* [THE TASK] Give back all the records below, unaltered.

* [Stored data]
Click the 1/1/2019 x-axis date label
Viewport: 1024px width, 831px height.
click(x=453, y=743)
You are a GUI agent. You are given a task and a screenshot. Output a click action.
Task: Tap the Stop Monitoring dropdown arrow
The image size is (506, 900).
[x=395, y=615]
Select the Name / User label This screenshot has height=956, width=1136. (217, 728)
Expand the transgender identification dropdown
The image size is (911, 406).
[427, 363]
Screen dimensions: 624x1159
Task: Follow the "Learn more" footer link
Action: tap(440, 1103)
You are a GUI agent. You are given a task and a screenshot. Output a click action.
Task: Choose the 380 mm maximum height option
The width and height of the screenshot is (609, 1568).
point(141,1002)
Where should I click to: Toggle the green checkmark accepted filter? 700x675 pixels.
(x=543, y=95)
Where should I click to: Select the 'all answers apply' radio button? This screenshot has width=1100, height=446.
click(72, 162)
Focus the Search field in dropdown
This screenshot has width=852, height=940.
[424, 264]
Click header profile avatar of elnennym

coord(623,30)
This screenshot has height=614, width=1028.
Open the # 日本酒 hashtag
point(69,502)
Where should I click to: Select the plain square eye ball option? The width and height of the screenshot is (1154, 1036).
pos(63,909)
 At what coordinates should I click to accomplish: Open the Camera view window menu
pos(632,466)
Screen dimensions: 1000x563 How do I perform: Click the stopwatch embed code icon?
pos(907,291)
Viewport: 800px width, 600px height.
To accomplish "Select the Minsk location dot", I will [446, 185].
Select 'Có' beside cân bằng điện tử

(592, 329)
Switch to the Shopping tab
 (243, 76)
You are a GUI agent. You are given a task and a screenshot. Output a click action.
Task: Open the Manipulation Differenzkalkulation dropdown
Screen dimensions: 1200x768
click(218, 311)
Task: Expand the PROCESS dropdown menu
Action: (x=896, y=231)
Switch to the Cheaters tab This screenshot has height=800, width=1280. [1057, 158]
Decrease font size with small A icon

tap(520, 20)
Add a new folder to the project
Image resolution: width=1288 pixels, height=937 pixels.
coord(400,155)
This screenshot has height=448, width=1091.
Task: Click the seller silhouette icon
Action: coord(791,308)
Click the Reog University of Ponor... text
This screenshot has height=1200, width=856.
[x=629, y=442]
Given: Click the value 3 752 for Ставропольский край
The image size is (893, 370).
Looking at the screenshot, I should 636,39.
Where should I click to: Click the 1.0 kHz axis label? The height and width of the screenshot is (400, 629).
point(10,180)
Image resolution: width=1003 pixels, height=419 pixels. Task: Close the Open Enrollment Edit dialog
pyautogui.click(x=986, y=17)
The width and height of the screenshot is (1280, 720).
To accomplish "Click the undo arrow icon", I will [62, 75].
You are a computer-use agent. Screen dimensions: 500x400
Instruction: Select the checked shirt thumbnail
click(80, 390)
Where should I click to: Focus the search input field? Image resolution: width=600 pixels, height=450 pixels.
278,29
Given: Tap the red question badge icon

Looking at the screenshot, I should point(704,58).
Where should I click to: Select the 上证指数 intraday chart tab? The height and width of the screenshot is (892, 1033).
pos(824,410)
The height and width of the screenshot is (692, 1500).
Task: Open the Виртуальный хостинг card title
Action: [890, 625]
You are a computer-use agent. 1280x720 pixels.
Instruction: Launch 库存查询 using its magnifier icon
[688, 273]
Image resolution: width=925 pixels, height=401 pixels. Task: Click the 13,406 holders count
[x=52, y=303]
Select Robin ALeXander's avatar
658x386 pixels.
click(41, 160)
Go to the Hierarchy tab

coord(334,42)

* [WRITTEN REPLY]
Click the 1/1/2019 x-axis date label
Viewport: 1024px width, 831px height.
click(x=453, y=743)
You are a GUI agent. You are given a task and a screenshot. Output a click action.
Task: Tap the Stop Monitoring dropdown arrow
The image size is (506, 900).
[x=395, y=615]
Select the Name / User label This screenshot has height=956, width=1136. (217, 728)
Expand the transgender identification dropdown
The image size is (911, 406).
[427, 363]
Screen dimensions: 624x1159
Task: Follow the "Learn more" footer link
Action: tap(440, 1103)
You are a GUI agent. You are given a task and a screenshot. Output a click action.
Task: Choose the 380 mm maximum height option
The width and height of the screenshot is (609, 1568).
point(141,1002)
Where should I click to: Toggle the green checkmark accepted filter? 700x675 pixels.
(x=543, y=95)
Where should I click to: Select the 'all answers apply' radio button? This screenshot has width=1100, height=446.
click(72, 162)
Focus the Search field in dropdown
This screenshot has width=852, height=940.
[424, 264]
Click header profile avatar of elnennym

coord(623,30)
This screenshot has height=614, width=1028.
Open the # 日本酒 hashtag
point(69,502)
Where should I click to: Select the plain square eye ball option? The width and height of the screenshot is (1154, 1036).
pos(63,909)
 At what coordinates should I click to accomplish: Open the Camera view window menu
pos(632,466)
Screen dimensions: 1000x563 How do I perform: Click the stopwatch embed code icon?
pos(907,291)
Viewport: 800px width, 600px height.
To accomplish "Select the Minsk location dot", I will [446, 185].
Select 'Có' beside cân bằng điện tử

(592, 329)
Switch to the Shopping tab
 (243, 76)
You are a GUI agent. You are given a task and a screenshot. Output a click action.
Task: Open the Manipulation Differenzkalkulation dropdown
Screen dimensions: 1200x768
click(218, 311)
Task: Expand the PROCESS dropdown menu
Action: (x=896, y=231)
Switch to the Cheaters tab This screenshot has height=800, width=1280. [1057, 158]
Decrease font size with small A icon

tap(520, 20)
Add a new folder to the project
Image resolution: width=1288 pixels, height=937 pixels.
coord(400,155)
This screenshot has height=448, width=1091.
Task: Click the seller silhouette icon
Action: coord(791,308)
Click the Reog University of Ponor... text
This screenshot has height=1200, width=856.
[x=629, y=442]
Given: Click the value 3 752 for Ставропольский край
The image size is (893, 370).
Looking at the screenshot, I should 636,39.
Where should I click to: Click the 1.0 kHz axis label? The height and width of the screenshot is (400, 629).
point(10,180)
Image resolution: width=1003 pixels, height=419 pixels. Task: Close the Open Enrollment Edit dialog
pyautogui.click(x=986, y=17)
The width and height of the screenshot is (1280, 720).
To accomplish "Click the undo arrow icon", I will [62, 75].
You are a computer-use agent. Screen dimensions: 500x400
Instruction: Select the checked shirt thumbnail
click(80, 390)
Where should I click to: Focus the search input field? Image resolution: width=600 pixels, height=450 pixels.
278,29
Given: Tap the red question badge icon

Looking at the screenshot, I should point(704,58).
Where should I click to: Select the 上证指数 intraday chart tab? The height and width of the screenshot is (892, 1033).
pos(824,410)
The height and width of the screenshot is (692, 1500).
Task: Open the Виртуальный хостинг card title
Action: [890, 625]
You are a computer-use agent. 1280x720 pixels.
Instruction: Launch 库存查询 using its magnifier icon
[688, 273]
Image resolution: width=925 pixels, height=401 pixels. Task: Click the 13,406 holders count
[x=52, y=303]
Select Robin ALeXander's avatar
658x386 pixels.
click(41, 160)
Go to the Hierarchy tab

coord(334,42)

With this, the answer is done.